Exploring product/service innovation process in UK University spin-offs from practice-based lens

Dr Ning Baines, School of Business, University of Leicester;
Dr Te Klangboonkrong, Research and Enterprise Division, University of Leicester;
Professor Helen Lawton Smith, Department of Management, Birkbeck, University of London

The process of product and service innovation – progressing from concept to successful products and services – is a continuous practice for connecting market demand with technology. While the linear approach still dominates (Salerno et al., 2015), critics have long suggested that the applicability of the existing linear model is limited, especially when it comes to new and innovative micro firms that develop radical or new-to-market technology product or service (Barr et al., 2009).

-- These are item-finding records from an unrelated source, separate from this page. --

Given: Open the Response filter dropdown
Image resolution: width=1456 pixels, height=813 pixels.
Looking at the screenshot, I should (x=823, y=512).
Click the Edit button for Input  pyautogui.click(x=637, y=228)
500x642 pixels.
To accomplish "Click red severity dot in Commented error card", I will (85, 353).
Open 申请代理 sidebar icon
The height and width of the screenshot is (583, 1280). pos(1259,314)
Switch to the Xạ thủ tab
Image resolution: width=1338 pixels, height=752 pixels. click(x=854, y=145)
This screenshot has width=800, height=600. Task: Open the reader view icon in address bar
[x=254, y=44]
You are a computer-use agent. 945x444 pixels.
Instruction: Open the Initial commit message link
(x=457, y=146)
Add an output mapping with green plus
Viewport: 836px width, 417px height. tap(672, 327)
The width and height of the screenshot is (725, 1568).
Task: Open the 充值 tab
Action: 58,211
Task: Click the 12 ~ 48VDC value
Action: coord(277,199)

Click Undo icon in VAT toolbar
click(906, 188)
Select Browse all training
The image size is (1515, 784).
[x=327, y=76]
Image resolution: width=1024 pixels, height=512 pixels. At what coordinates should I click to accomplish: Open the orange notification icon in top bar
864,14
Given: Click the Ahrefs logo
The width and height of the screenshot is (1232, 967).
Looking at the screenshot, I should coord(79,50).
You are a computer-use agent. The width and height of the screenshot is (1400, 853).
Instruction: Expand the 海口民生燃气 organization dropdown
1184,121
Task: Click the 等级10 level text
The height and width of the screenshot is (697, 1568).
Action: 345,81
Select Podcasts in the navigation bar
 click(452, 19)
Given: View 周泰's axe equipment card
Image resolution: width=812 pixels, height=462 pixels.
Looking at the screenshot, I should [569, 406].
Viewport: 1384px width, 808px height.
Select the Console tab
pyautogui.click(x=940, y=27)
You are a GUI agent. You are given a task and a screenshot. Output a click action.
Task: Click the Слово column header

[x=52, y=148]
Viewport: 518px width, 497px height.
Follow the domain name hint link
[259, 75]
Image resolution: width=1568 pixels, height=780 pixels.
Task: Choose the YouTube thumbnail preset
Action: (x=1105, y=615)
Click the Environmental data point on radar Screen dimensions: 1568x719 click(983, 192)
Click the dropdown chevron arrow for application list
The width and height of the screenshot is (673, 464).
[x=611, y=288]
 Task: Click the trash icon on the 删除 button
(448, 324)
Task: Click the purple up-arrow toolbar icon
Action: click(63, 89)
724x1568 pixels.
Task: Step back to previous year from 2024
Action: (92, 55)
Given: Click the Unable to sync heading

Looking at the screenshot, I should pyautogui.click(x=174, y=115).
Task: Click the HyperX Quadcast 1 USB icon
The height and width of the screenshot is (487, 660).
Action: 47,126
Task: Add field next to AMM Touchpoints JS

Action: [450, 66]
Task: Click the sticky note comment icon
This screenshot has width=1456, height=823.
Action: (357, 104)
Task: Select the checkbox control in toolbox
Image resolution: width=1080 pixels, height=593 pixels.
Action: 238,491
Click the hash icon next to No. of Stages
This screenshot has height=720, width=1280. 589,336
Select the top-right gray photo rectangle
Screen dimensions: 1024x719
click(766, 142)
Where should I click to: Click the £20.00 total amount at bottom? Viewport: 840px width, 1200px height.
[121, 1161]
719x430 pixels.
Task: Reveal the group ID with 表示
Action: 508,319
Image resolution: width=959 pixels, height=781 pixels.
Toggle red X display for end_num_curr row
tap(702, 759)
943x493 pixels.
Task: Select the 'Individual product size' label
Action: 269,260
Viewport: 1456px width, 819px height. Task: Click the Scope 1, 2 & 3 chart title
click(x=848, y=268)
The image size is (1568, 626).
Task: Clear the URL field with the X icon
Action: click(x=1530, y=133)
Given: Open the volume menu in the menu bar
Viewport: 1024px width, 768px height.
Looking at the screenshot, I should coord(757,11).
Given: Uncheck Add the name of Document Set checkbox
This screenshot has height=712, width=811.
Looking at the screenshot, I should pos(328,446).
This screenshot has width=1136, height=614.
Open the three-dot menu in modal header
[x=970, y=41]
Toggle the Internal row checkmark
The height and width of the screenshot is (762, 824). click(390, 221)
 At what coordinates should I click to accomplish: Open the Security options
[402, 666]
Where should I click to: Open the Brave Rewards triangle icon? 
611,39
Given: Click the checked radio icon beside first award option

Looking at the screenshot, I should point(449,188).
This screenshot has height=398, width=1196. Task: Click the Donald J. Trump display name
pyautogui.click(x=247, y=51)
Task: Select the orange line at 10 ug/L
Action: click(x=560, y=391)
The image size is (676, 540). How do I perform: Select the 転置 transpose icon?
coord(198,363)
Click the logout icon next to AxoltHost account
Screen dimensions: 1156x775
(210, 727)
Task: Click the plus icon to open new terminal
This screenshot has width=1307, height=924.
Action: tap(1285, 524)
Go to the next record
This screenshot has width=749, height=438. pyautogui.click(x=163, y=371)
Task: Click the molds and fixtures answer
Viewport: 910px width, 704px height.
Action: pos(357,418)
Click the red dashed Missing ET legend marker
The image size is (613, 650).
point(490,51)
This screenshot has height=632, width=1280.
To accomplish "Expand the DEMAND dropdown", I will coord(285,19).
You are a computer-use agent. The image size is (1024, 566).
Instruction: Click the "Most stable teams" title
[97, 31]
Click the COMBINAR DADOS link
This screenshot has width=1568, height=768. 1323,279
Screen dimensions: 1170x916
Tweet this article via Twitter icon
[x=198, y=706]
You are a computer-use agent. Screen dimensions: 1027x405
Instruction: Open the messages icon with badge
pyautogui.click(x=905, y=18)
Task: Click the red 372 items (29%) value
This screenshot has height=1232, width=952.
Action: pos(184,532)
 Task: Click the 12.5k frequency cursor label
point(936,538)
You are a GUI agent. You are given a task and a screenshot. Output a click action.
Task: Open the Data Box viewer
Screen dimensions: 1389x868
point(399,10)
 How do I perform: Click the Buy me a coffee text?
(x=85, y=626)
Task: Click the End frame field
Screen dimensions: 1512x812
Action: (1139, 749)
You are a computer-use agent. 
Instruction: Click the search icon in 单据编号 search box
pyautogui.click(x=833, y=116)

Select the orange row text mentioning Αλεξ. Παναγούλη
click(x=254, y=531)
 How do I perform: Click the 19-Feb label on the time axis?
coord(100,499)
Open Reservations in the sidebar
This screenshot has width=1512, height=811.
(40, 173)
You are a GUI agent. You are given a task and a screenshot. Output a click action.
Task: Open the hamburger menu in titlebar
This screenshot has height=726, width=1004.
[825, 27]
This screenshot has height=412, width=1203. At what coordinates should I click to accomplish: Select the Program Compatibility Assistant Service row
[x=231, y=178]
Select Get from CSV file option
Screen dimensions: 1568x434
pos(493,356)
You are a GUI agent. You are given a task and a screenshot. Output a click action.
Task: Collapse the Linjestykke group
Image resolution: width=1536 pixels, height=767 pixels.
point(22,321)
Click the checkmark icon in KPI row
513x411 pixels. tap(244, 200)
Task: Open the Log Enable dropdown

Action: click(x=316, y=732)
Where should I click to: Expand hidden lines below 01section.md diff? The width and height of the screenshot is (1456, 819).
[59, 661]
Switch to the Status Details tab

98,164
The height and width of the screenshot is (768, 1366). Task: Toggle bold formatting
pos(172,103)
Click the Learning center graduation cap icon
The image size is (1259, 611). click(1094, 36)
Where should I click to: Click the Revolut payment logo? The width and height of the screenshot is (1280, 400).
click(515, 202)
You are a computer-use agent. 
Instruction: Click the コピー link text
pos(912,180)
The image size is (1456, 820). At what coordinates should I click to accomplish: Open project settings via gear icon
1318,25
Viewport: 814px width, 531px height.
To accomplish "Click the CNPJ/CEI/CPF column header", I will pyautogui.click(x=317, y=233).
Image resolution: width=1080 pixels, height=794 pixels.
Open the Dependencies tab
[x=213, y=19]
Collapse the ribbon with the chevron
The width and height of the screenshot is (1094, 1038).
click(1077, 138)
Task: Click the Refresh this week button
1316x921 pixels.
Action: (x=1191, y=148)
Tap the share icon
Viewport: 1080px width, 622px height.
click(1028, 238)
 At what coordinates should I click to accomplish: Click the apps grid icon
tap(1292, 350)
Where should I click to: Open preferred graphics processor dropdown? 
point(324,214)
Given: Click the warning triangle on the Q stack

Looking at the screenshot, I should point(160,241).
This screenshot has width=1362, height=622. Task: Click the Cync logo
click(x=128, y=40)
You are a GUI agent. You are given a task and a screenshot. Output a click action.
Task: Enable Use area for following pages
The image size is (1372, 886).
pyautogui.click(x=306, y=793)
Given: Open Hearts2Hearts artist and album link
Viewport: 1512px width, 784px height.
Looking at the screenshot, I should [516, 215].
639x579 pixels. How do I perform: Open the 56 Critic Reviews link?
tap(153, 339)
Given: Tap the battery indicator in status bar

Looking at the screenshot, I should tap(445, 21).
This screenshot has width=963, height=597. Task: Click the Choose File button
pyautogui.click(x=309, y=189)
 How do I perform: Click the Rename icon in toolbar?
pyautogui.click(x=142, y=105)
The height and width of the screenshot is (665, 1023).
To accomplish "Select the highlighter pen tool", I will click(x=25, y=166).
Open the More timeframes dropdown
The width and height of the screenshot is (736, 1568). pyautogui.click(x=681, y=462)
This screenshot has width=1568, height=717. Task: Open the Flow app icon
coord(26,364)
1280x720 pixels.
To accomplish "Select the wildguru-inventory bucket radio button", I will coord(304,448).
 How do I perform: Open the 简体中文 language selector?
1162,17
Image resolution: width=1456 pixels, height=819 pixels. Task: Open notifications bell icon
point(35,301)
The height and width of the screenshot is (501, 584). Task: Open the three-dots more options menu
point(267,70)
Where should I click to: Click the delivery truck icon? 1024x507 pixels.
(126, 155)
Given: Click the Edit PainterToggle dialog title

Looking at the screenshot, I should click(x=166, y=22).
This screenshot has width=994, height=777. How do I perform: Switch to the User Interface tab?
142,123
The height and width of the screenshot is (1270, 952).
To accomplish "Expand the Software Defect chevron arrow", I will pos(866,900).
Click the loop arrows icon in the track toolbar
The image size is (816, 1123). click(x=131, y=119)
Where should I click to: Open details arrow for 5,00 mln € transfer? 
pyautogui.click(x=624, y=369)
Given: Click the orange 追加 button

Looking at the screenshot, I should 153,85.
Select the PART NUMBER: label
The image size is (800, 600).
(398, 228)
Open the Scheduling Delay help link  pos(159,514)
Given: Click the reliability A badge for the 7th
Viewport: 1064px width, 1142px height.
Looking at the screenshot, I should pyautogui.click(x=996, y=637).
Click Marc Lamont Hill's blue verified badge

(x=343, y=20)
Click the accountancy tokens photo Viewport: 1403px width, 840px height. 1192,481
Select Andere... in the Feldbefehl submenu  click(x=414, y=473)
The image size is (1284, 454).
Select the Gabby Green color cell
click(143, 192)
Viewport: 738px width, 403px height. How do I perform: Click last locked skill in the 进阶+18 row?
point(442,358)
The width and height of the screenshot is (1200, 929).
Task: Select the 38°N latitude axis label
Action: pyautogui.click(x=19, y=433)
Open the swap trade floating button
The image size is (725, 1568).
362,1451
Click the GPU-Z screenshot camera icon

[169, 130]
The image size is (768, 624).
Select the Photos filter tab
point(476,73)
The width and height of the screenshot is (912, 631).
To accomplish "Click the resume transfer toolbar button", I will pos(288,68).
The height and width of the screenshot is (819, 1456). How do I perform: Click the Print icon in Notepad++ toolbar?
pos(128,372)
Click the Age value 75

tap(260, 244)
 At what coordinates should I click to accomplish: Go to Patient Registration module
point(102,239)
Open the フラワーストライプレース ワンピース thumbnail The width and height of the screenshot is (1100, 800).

This oversight is unfortunate given that in 2021 there were 5.3 million micro firms in the UK (tech start-ups and university spin-offs included), accounting for 95% of all businesses (Hutton and Ward, 2021). Among the innovative start-ups, university spin-offs (USOs) created by academic staff are specifically focused on cutting-edge knowledge emerging from universities (Druilhe and Garnsey, 2004; Lawton Smith and Ho, 2006), thus engaging in the provision of novel, technologically advanced products and services (Baines & Lawton Smith, 2019).

In this study, we explore the process of product/service innovation of USOs by adopting a practice-based perspective (Ellström, 2010) which characterises the learning process of a firm through logic of production and logic of development. We address the research question of “What are the practices of product/service innovations adopted by USOs?” We reconcile the traditional linear process (formal stages in product/service innovation) with the two practice-based logics. In so doing, in-depth interviews with 20 founders of UK USOs were conducted; an immersion approach and thematic coding were adopted.

Overall, the findings show that USOs rarely follow standardised product/service innovation process. Stages that are part of the linear development process are recognised and utilised by the USOs, but the process tends to be more cyclical and iterative as a result of real-time learning and feedback loop involving customer knowledge. Practice-based perspectives shed some light as to how the lack of formality is not a mere haphazard response to poor resources, but could be understood in terms of the interactive and flexible interplay between the logics of production and development. This approach also resonates with how small companies have used agile products/services development project planning and repeated the production, creation, selection, and alteration of targets and concepts (Berends et al., 2014).

We have made a few academic and practical contributions based on the findings. By applying the practice-based perspective, we extend the current understanding of both academic entrepreneurship and practice-based innovation through exemplifying and substantiating the interactions of the logics of development and production (Ellström, 2010) in USOs context. Practically, this research supports the wider argument that the norms and principles of product/service development in small firms are fundamentally different to those of large businesses (Gimenez-Fernandez et al., 2020; Silva and Moreira, 2021).

Finally, reconciling practice-based and linear models gives some structure to the complexity faced by academic entrepreneurs and technology transfer offices (TTOs) with regards to the operationalisation of the products/services development processes. This information might be helpful to TTOs as they continue to improve a support infrastructure that is fit for purpose. Support for USOs involves a delicate balance of multiple challenges, such as the learning capacity necessitated by novel technology vs. finding a route to market under time and resource constraints, which could be further explored using the practice-based perspective.